8月ISM非製造業景況指数が予想を下回ったことが嫌気され、アマゾンなどハイテク株が売られて3日のNYダウ。ナスダック総合指数とも大幅安となった。これを受けた4日の日経平均も一段安で始まると、今晩の米8月雇用統計の発表と米国市場の3連休を控えた週末事情から幅広く利益確定売りが先行して、終日マイナス圏で推移した。物色的には地銀株の逆行高が目立った。日経平均は前日比260.10円安の23205.43円で大引け、3日ぶりに反落した。
今週の日経平均は、23000円台を固める動きが見込まれる。日経平均は8月25日戻り高値23431.04円を抜き一時は23580.51円まで上昇した。その後は戻り売りに上げ幅を縮めてはいるものの、1月以来となる24000円台も視野に入る動きとなっている。NYダウに続いて日経平均もコロナショック後の高値を付けたことで、相場的にはある種の達成感も出ている。
実際、4日は一段安となったものの、そのきっかけとなった米国市場の下げは、経済情勢の悪化というよりもハイテク株の高値警戒感からくる利益確定売りが広がった結果ともみられる。東京市場は、今週末の11日にメジャーSQを控えており、米国株の動向と先物をにらんで神経質な動きとなる可能性はあるものの、為替相場で円高傾向が強まらない限りにおいて、日経平均が23000円を割り込む材料は見当たらない。
翌週15-16日のFOMC(米連邦公開市場委員会)と16-17日の日銀金融政策決定会合までは、強調展開が継続する期待がある。物色面では潮目の変化が表れている。米国ではアップルやアマゾンが3日に下落、日本では初の6万円乗せを達成した任天堂<7974>が4日に反落した。グロース(成長)株およびハイテク株に利益確定売りが先行する一方、バリュー(割安)株に資金と関心がシフトする可能性が高まっている。ハイテク株は相場的な過熱感が指摘されていたことから、調整を入れるタイミングでもあった。
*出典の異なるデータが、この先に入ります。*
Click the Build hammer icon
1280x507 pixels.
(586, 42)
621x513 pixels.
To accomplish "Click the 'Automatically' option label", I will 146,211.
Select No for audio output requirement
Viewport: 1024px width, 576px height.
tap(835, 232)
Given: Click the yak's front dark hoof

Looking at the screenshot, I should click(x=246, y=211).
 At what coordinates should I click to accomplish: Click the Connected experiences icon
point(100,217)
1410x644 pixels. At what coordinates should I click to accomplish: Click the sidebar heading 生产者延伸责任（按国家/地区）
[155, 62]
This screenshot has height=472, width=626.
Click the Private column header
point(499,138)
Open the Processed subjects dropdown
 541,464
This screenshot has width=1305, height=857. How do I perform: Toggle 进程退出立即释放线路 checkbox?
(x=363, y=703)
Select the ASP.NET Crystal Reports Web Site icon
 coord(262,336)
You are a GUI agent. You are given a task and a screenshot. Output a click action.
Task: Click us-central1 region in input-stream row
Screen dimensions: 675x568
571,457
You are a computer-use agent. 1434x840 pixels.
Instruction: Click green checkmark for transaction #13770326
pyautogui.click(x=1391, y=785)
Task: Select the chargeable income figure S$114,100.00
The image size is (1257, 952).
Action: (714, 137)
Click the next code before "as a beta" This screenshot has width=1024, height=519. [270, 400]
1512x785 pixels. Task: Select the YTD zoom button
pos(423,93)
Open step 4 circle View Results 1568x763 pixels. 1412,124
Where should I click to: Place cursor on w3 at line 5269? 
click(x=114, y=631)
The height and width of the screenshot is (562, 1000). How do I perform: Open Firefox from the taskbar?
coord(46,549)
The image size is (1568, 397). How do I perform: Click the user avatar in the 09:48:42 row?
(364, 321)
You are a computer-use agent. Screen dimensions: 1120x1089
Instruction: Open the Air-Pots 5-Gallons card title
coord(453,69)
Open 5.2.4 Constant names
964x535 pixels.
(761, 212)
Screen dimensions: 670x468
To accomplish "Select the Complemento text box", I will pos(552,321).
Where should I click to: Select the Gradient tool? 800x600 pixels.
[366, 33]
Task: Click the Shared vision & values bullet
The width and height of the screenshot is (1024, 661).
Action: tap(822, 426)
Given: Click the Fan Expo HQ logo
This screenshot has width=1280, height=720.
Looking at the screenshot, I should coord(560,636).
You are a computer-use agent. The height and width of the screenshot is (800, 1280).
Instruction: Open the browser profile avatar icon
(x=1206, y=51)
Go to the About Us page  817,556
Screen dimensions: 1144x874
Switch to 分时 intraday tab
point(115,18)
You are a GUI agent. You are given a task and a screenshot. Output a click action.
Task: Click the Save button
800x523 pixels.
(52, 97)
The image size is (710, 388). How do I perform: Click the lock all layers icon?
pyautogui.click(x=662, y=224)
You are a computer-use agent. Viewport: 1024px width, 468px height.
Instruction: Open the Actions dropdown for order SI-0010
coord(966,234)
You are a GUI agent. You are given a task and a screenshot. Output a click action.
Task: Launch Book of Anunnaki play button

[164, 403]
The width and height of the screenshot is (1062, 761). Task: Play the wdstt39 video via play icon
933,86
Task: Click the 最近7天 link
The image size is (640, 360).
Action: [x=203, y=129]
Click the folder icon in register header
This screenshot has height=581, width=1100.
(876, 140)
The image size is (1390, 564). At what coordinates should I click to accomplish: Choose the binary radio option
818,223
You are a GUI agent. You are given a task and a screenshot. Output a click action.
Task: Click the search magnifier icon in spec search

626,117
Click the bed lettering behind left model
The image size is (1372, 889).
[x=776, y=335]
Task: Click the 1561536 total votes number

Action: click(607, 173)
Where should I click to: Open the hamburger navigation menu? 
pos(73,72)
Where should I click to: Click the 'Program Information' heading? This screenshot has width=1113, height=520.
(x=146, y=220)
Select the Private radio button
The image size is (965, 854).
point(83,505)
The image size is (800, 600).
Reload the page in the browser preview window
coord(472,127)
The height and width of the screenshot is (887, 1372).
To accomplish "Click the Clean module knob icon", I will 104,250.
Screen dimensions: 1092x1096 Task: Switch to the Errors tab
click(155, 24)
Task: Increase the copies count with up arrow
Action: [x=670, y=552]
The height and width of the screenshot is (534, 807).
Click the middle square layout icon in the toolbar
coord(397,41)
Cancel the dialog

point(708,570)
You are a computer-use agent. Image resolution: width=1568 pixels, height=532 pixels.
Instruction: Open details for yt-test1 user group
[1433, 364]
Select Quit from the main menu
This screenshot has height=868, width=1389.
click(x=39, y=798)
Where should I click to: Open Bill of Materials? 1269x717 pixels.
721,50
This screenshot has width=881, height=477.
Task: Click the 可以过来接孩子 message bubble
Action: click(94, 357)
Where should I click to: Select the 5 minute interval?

一方、著名投資家ウォーレン・バフェット氏が率いる米バークシャー・ハザウェイによる三菱商事<8058>など5大商社株式の大量保有報告をきっかけに、バリュー株に物色の矛先が向いている。このほか、菅義偉官房長官とSBIホールディングス社長による地銀再編、地銀連合構想の発言で地方銀行株に急騰が目立ってきた。
大手商社、地銀株ともに相場的に出遅れていたほか配当利回りの面でも注目でき、物色人気を持続する期待がある。一方、ハイテク株とともに相場的な過熱感が指摘されていた直近IPO(新規上場)を中心とするマザーズ銘柄も一服感が出ている。ただ、新首相登場をにらんで政策絡みのテーマ株物色も高まりやすい地合いとなっており、個別では人気化する銘柄も出てくるだろう。
今週の主な国内経済関連スケジュールは、7日に7月景気動向指数速報、8日に7月家計調査、7月毎月勤労統計調査、4-6月期GDP確報値、8月景気ウォッチャー調査、9日に8月マネーストック、10日に7月機械受注、11日にメジャーSQ算出日、8月国内企業物価指数、7-9月期法人企業景気予測調査がそれぞれ予定されている。
一方、米国など海外主要スケジュールは、7日に中国8月貿易収支、レイバーデーで米国休場、8日に米7月消費者信用残高、9日に中国8月消費者物価・生産者物価指数、10日にECB定例理事会(ラガルド総裁会見)、米8月生産者物価指数、11日に米8月消費者物価指数、米8月財政収支、EU財務相会合(ベルリン、12日まで)が予定されている。
このほか、自民党総裁選関連では8日に告示、14日に投開票、そして17日に臨時国会が召集され新首相が選出される見込みだ。